── Supplied records ──

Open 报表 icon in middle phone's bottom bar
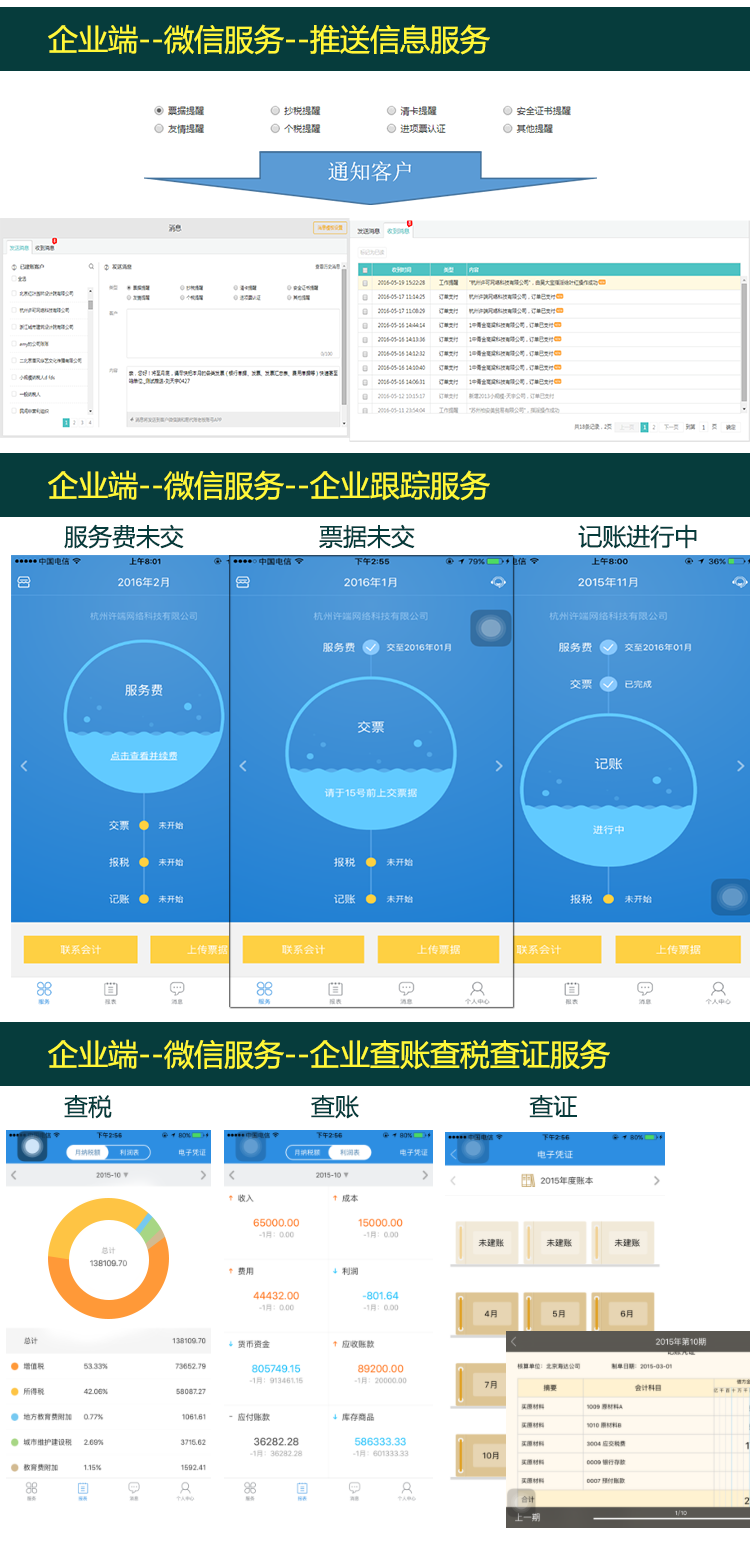 [335, 991]
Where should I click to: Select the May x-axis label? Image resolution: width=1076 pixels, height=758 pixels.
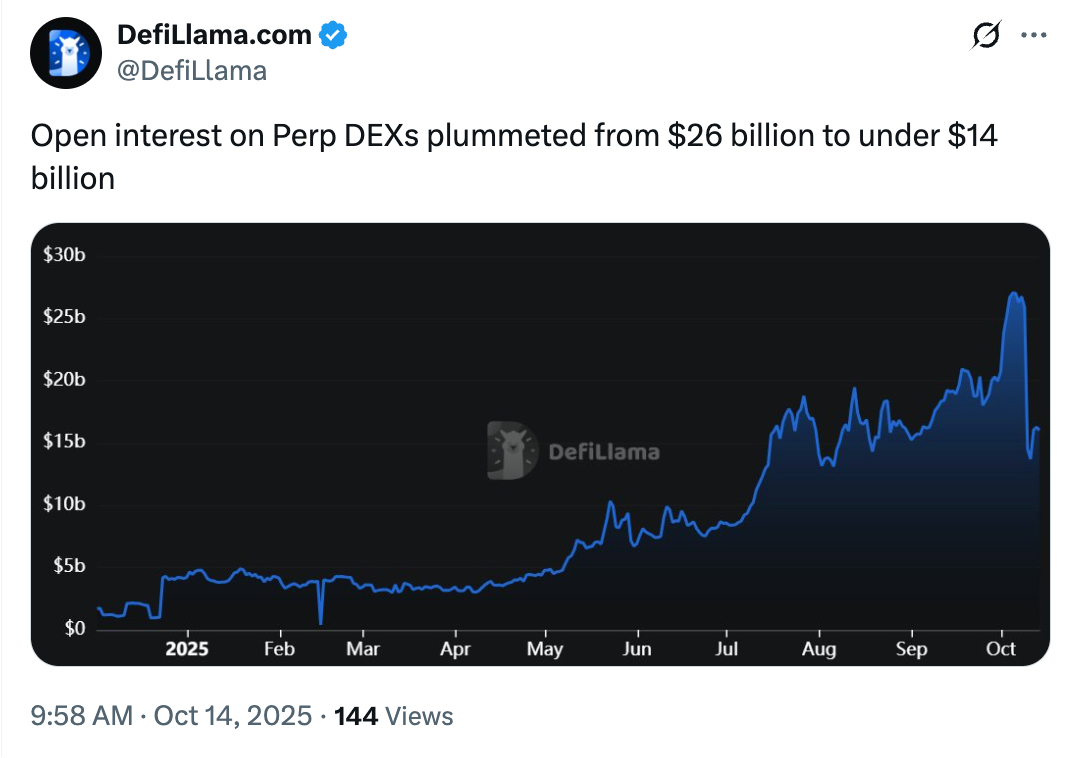click(545, 648)
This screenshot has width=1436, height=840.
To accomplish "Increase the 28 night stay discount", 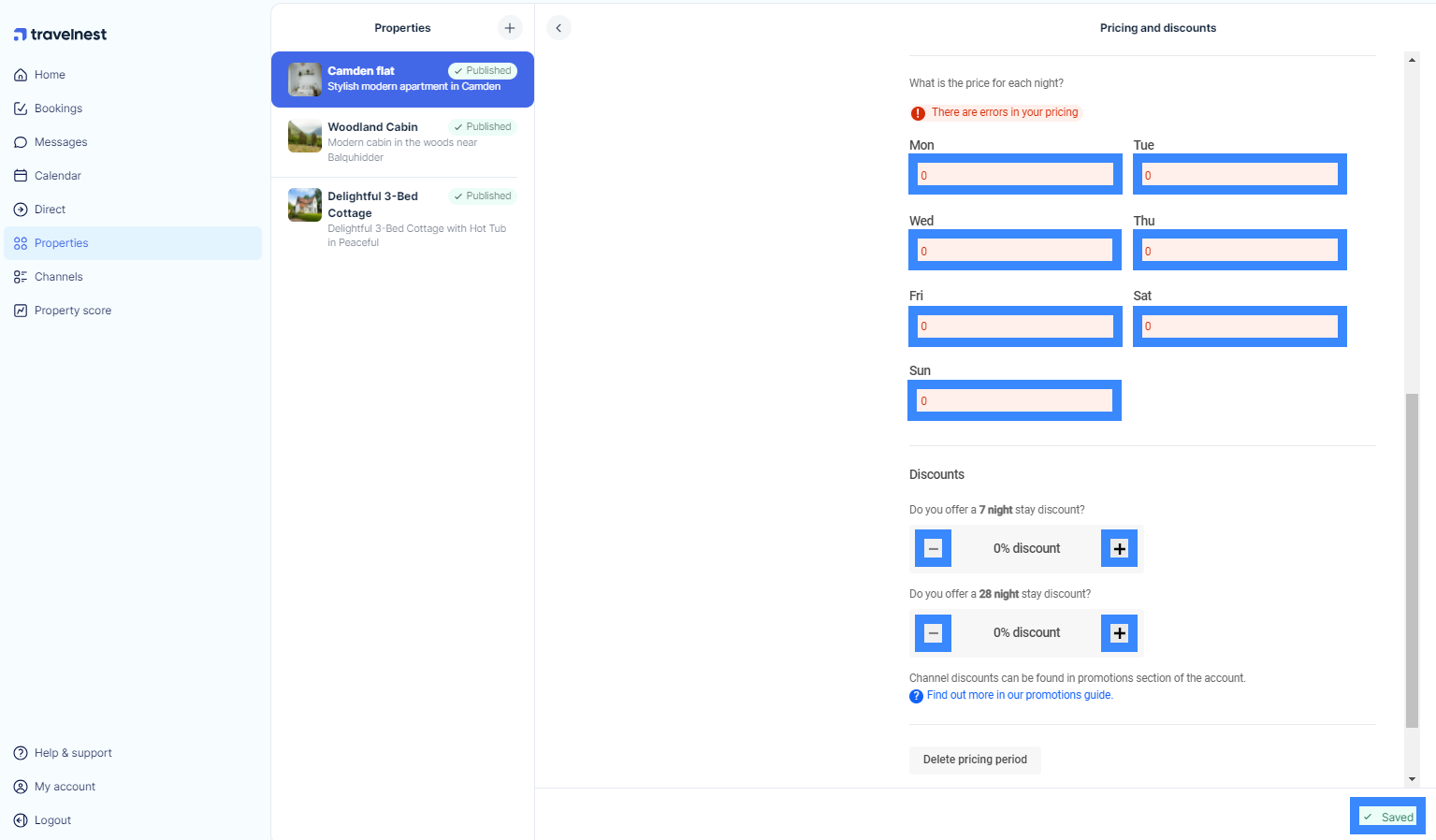I will click(1119, 633).
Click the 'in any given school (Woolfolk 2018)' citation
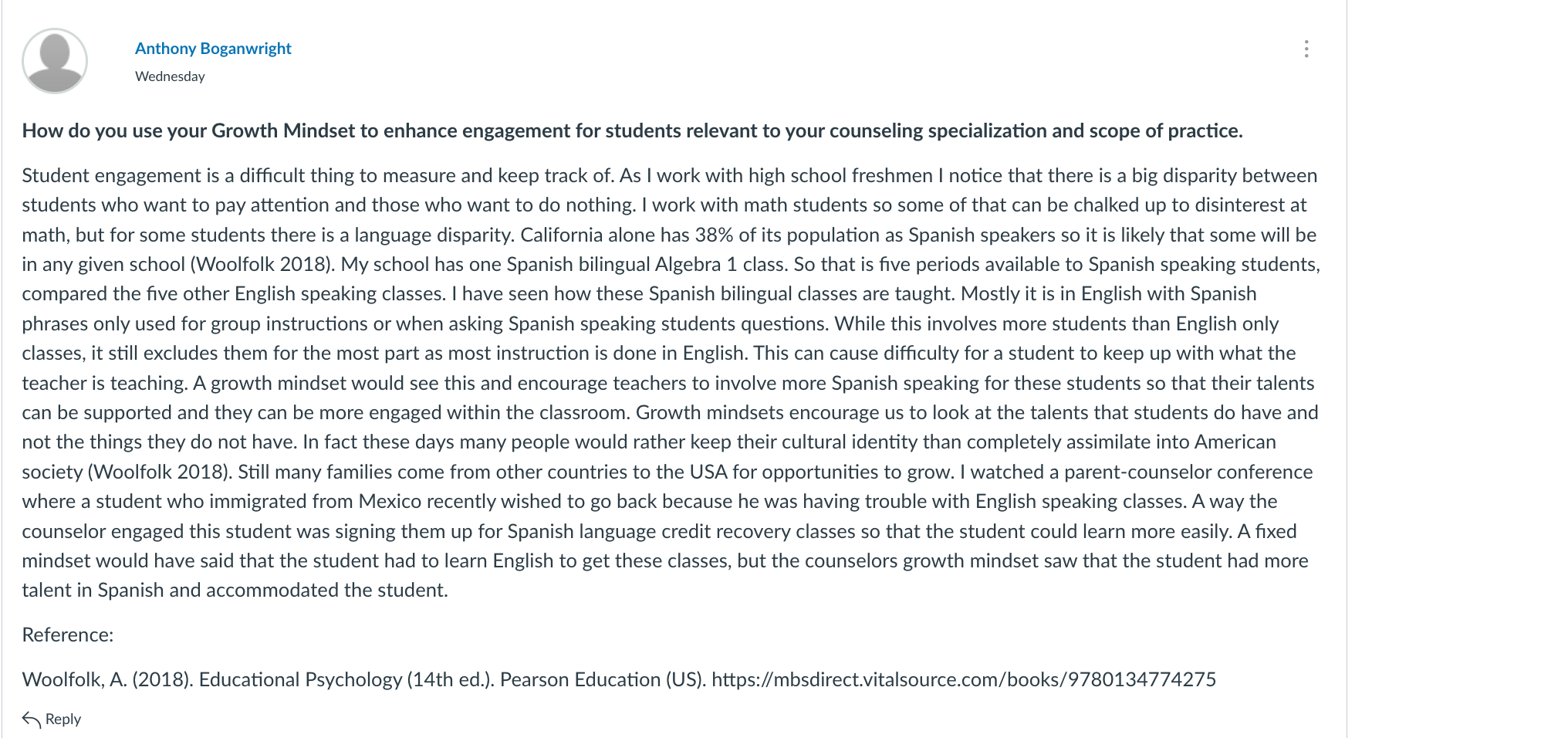 point(178,265)
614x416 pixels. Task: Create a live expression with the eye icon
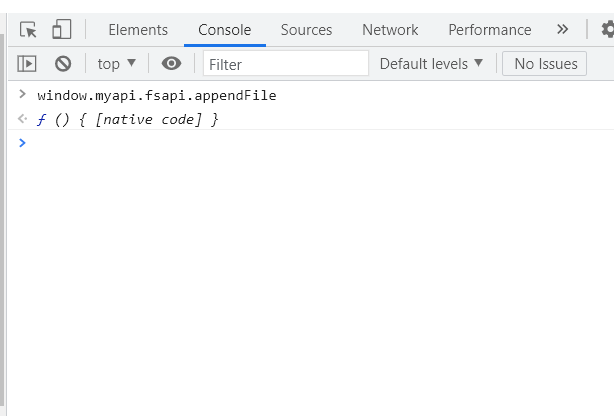coord(171,64)
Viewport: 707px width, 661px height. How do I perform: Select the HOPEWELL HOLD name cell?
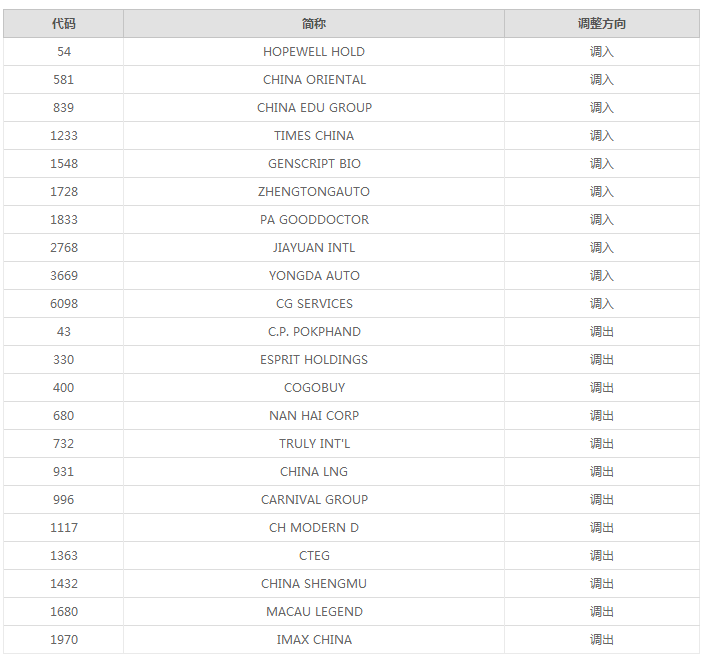coord(314,51)
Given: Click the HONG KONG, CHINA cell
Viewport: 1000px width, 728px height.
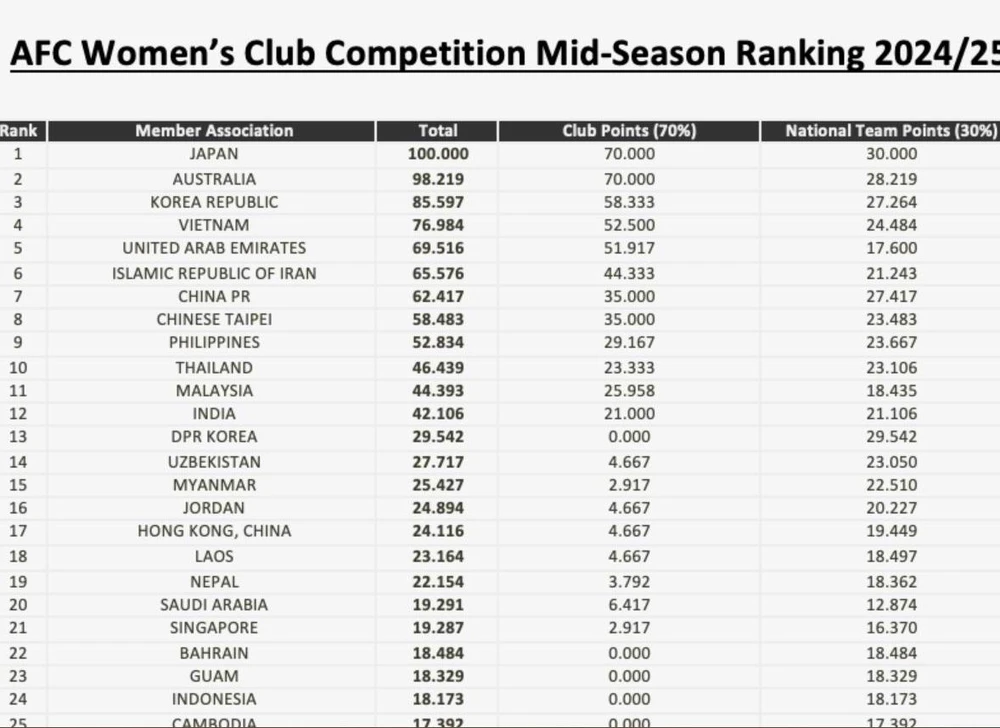Looking at the screenshot, I should coord(214,531).
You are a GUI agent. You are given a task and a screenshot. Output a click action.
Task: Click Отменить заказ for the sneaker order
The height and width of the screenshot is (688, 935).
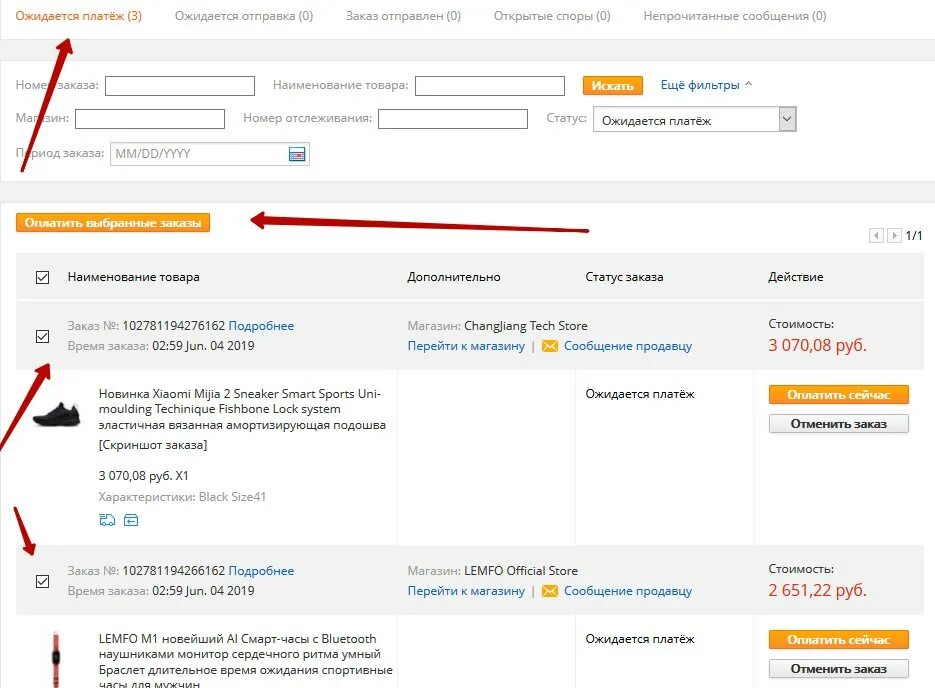click(838, 423)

───

Your goal: Output only the lines above from the line that holds "614x416 pixels. Task: Create" through the line that holds "Task: Click Отменить", both ends included, and exclude pictures.

Solved problem:
614x416 pixels. Task: Create a live expression with the eye icon
coord(171,64)
Viewport: 707px width, 661px height. How do I perform: Select the HOPEWELL HOLD name cell?
coord(314,51)
Given: Click the HONG KONG, CHINA cell
Viewport: 1000px width, 728px height.
Looking at the screenshot, I should coord(214,531).
You are a GUI agent. You are given a task and a screenshot. Output a click action.
Task: Click Отменить заказ for the sneaker order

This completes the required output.